▶ Quoted text:
#####
The Fibonacci sequence is defined by the linear recurrence relation

$$F_{n}=F_{n-1}+F_{n-2}\quad \mbox{for }n\geq2, $$

where \(F_{n}\) is called the nth Fibonacci number with \(F_{0}=0\) and \(F_{1}=1\). There exists a simple and nonobvious formula for the Fibonacci numbers,

$$ F_{n}=\frac{1}{\sqrt{5}} \biggl(\frac{1+\sqrt{5}}{2} \biggr)^{n}- \frac{1}{\sqrt{5}} \biggl(\frac{1-\sqrt{5}}{2} \biggr)^{n}. $$

The Fibonacci sequence plays an important role in the theory and applications of mathematics, and its various properties have been investigated by many authors: see [15].

In recent years, there has been an increasing interest in studying the reciprocal sums of the Fibonacci numbers. For example, Elsner, Shimomura, and Shiokawa [69] investigated the algebraic relations for reciprocal sums of the Fibonacci numbers. Ohtsuka and Nakamura [10] studied the partial infinite sums of the reciprocal Fibonacci numbers. They established the following results, where \(\lfloor\cdot\rfloor\) denotes the floor function.

Theorem 1.1

For all \(n\geq2\),

$$ \Biggl\lfloor \Biggl(\sum_{k=n}^{\infty} \frac{1}{F_{k}} \Biggr)^{-1} \Biggr\rfloor = \left \{ \textstyle\begin{array}{l@{\quad}l} F_{n-2} &\textit{if }n \textit{ is even}, \\ F_{n-2}-1 &\textit{if }n \textit{ is odd}. \end{array}\displaystyle \right . $$
(1.1)

Theorem 1.2

For all \(n\geq1\),

$$ \Biggl\lfloor \Biggl(\sum_{k=n}^{\infty} \frac {1}{F_{k}^{2}} \Biggr)^{-1} \Biggr\rfloor = \left \{ \textstyle\begin{array}{l@{\quad}l} F_{n}F_{n-1}-1 &\textit{if }n \textit{ is even}, \\ F_{n}F_{n-1} &\textit{if }n \textit{ is odd}. \end{array}\displaystyle \right . $$
(1.2)

Recently, Wang and Wen [11] considered the partial finite sum of the reciprocal Fibonacci numbers and strengthened Theorem 1.1 and Theorem 1.2 to the finite sum case.

Theorem 1.3

  1. (i)

    For all \(n\geq4\),

    $$ \Biggl\lfloor \Biggl(\sum_{k=n}^{2n} \frac{1}{F_{k}} \Biggr)^{-1} \Biggr\rfloor =F_{n-2}. $$
    (1.3)
  2. (ii)

    If \(m\geq3\) and \(n\geq2\), then

    $$ \Biggl\lfloor \Biggl(\sum_{k=n}^{mn} \frac{1}{F_{k}} \Biggr)^{-1} \Biggr\rfloor = \left \{ \textstyle\begin{array}{l@{\quad}l} F_{n-2} &\textit{if }n \textit{ is even}, \\ F_{n-2}-1 &\textit{if }n \textit{ is odd}. \end{array}\displaystyle \right . $$
    (1.4)
#####
▶ Data section:
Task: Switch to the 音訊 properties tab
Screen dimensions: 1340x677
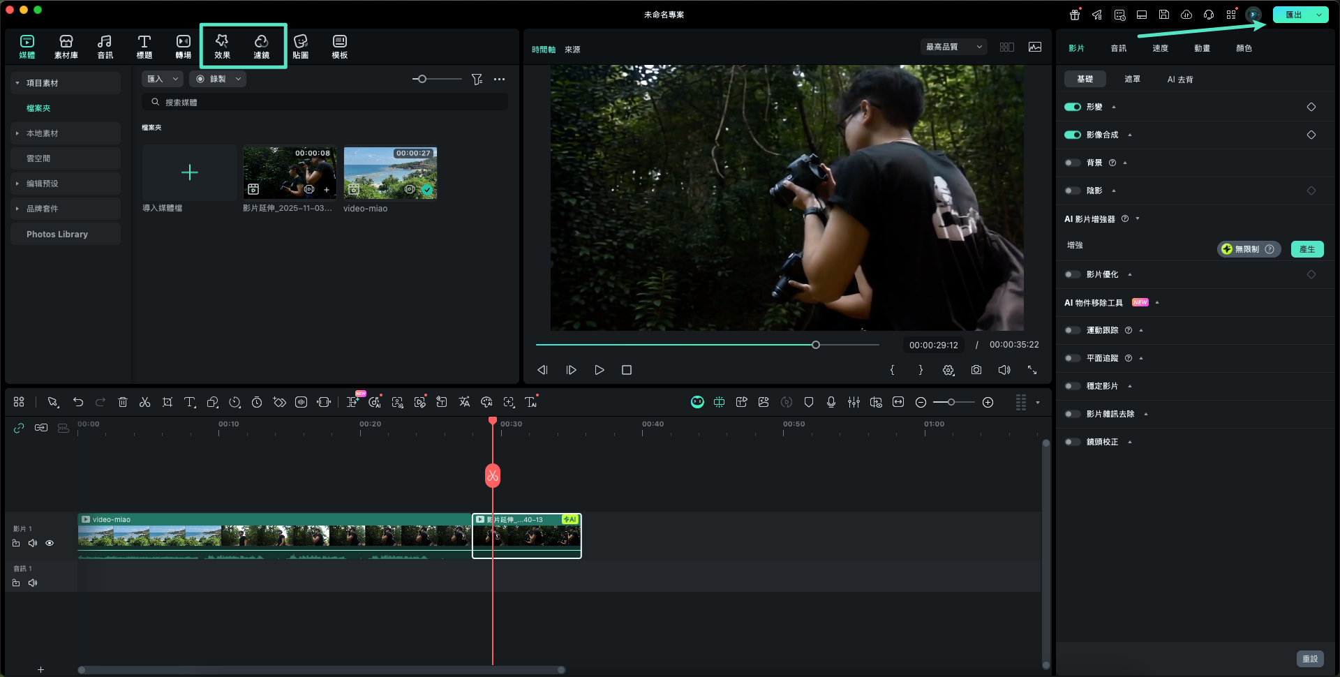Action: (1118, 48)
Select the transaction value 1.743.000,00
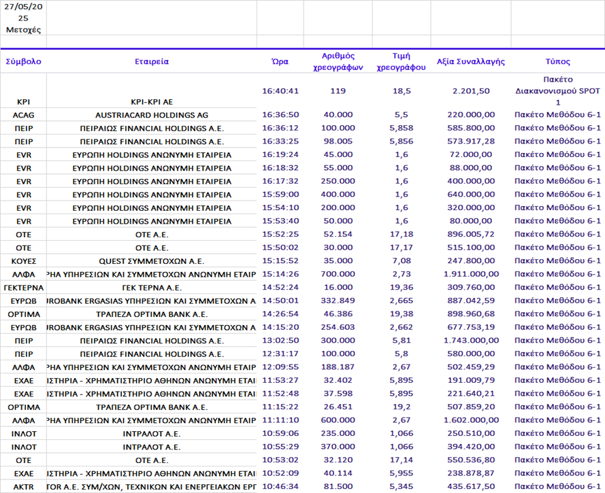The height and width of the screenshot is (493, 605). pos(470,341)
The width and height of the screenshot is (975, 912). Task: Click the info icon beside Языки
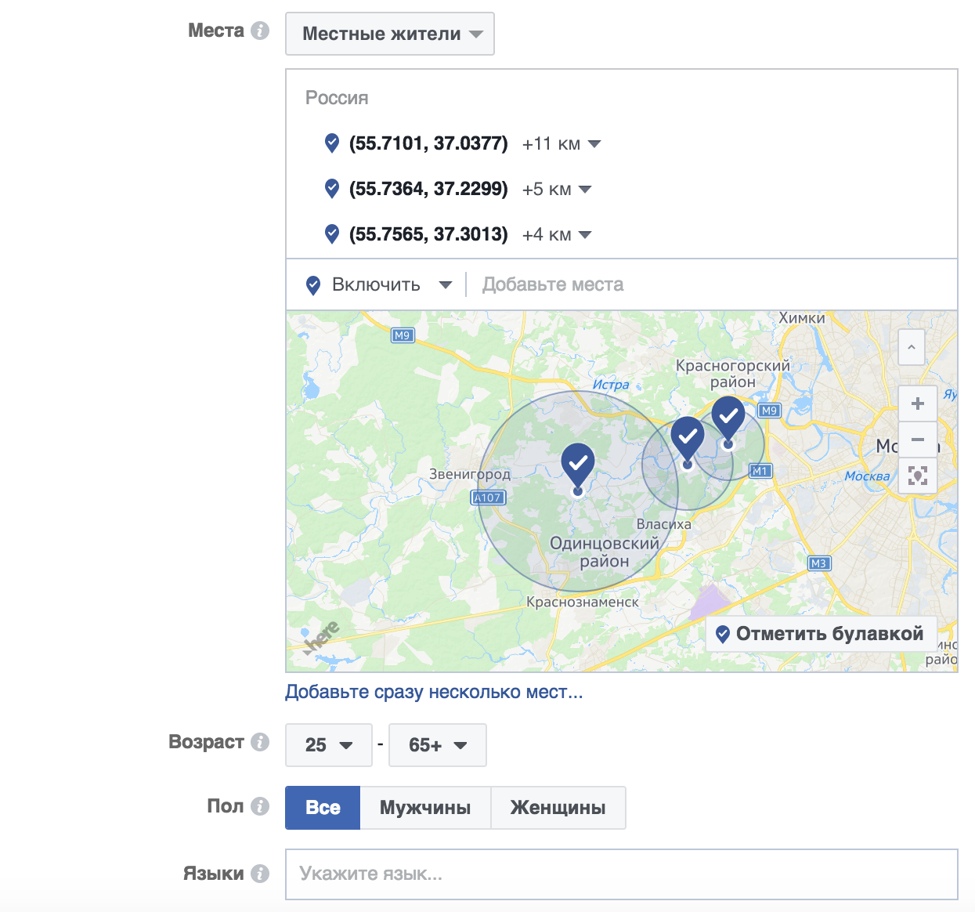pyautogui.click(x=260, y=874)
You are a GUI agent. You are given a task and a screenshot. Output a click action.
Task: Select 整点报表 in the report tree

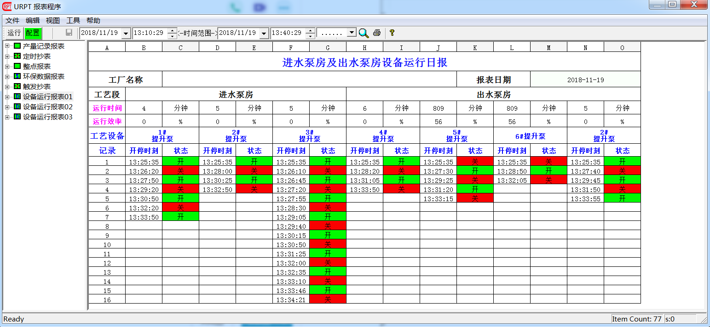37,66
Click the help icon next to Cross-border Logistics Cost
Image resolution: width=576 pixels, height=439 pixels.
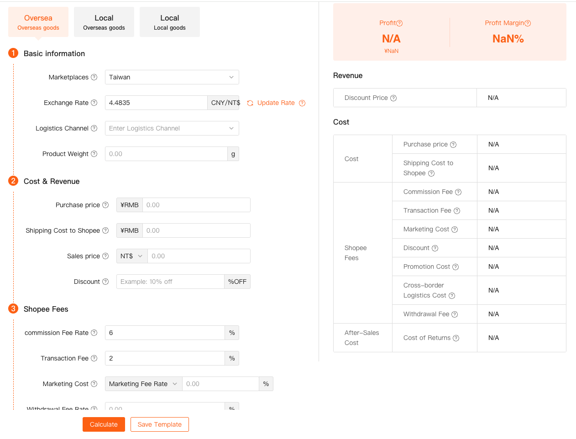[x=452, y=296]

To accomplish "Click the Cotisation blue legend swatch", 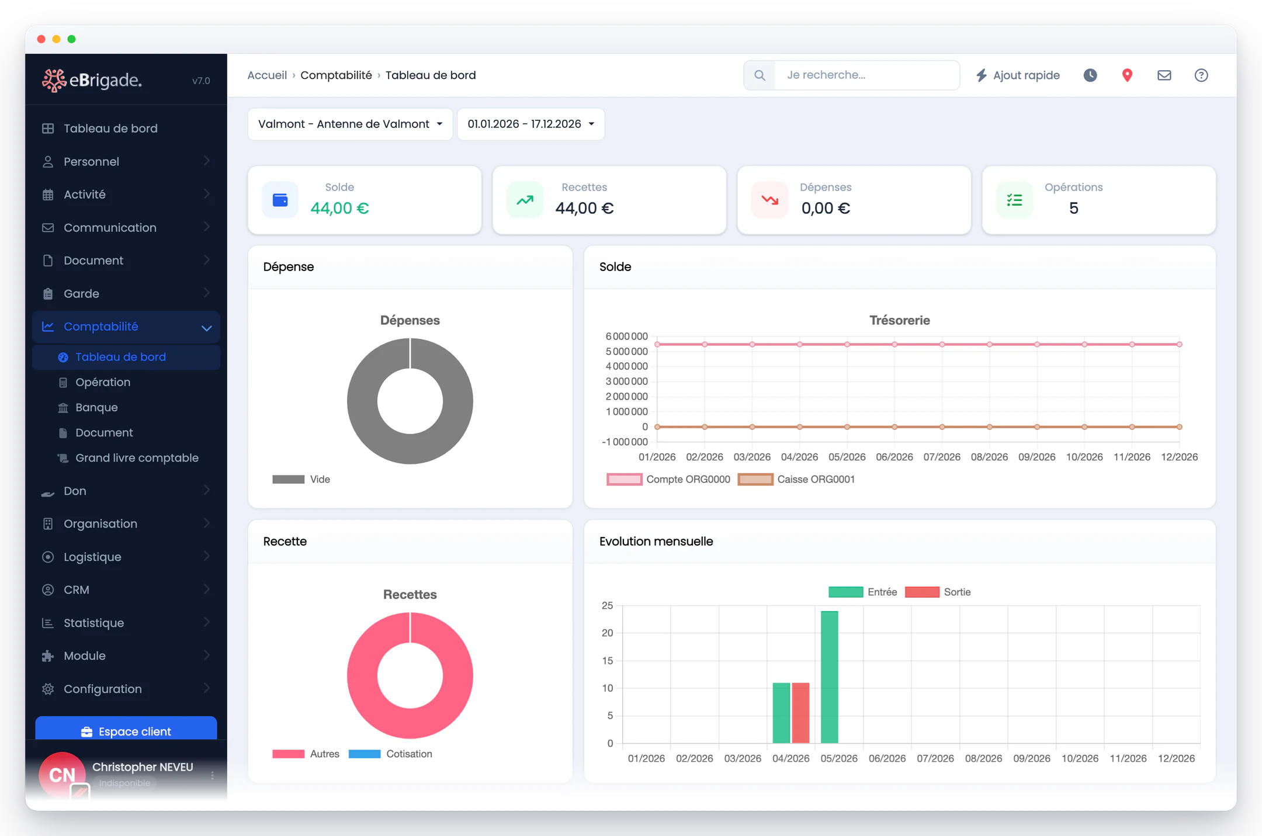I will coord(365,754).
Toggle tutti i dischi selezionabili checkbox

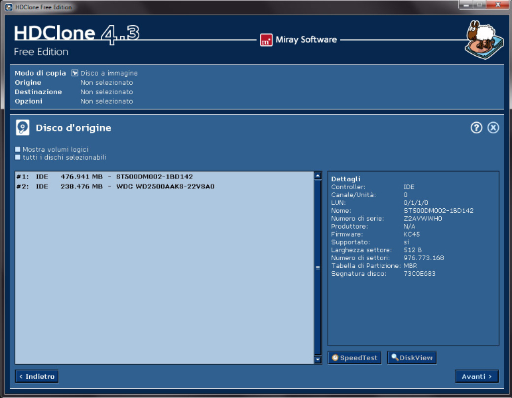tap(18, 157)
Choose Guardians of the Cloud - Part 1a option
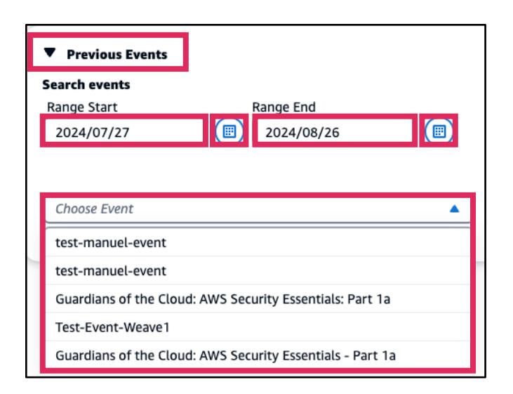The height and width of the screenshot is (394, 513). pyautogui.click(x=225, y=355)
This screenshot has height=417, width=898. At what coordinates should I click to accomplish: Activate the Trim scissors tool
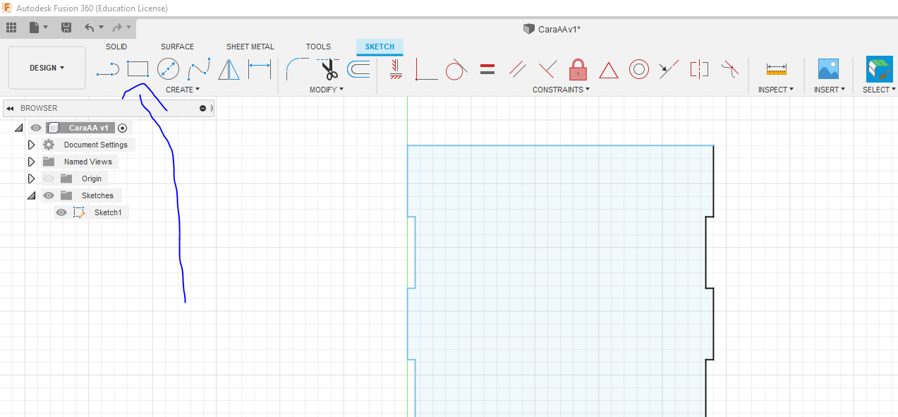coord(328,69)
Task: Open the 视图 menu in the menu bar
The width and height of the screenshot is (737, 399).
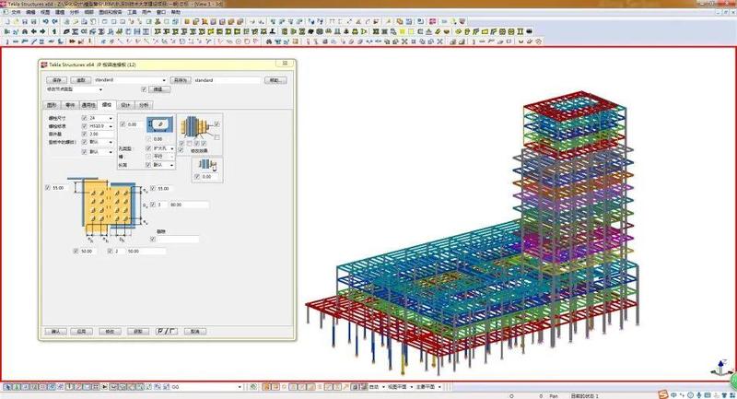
#####
▶ Short task 1: Rewrite everything in the Fibonacci passage from "In recent years, there" down to "the floor function.", putting "Lately" in place of "In recent years".
▶ Short task 2: Carry the Fibonacci passage forward from its last line.

▶ Task output 1:
Lately, there has been an increasing interest in studying the reciprocal sums of the Fibonacci numbers. For example, Elsner, Shimomura, and Shiokawa [69] investigated the algebraic relations for reciprocal sums of the Fibonacci numbers. Ohtsuka and Nakamura [10] studied the partial infinite sums of the reciprocal Fibonacci numbers. They established the following results, where \(\lfloor\cdot\rfloor\) denotes the floor function.

▶ Task output 2:
Theorem 1.4

For all \(m\geq2\) and \(n\geq1\), we have

$$ \Biggl\lfloor \Biggl(\sum_{k=n}^{mn} \frac{1}{F_{k}^{2}} \Biggr)^{-1} \Biggr\rfloor = \left \{ \textstyle\begin{array}{l@{\quad}l} F_{n}F_{n-1}-1 &\textit{if }n \textit{ is even}, \\ F_{n}F_{n-1} &\textit{if }n \textit{ is odd}. \end{array}\displaystyle \right . $$
(1.5)

Furthermore, the present authors [12] studied the reciprocal sums of even and odd terms in the Fibonacci sequence and obtained the following main results.

Theorem 1.5

We have

$$ \Biggl\lfloor \Biggl(\sum_{k=n}^{mn} \frac{1}{F_{2k}} \Biggr)^{-1} \Biggr\rfloor =\left \{ \textstyle\begin{array}{l@{\quad}l} F_{2n-1} &\textit{if }m=2\textit{ and }n\geq3, \\ F_{2n-1}-1 &\textit{if }m\geq3\textit{ and }n\geq1. \end{array}\displaystyle \right . $$
(1.6)

Theorem 1.6

For all \(n\geq1\) and \(m\geq2\), we have

$$ \Biggl\lfloor \Biggl(\sum_{k=n}^{mn} \frac{1}{F_{2k-1}} \Biggr)^{-1} \Biggr\rfloor =F_{2n-2}. $$
(1.7)

Theorem 1.7

If \(n\geq1\) and \(m\geq2\), then

$$ \Biggl\lfloor \Biggl(\sum_{k=n}^{mn} \frac{1}{F_{2k}^{2}} \Biggr)^{-1} \Biggr\rfloor =F_{4n-2}-1. $$
(1.8)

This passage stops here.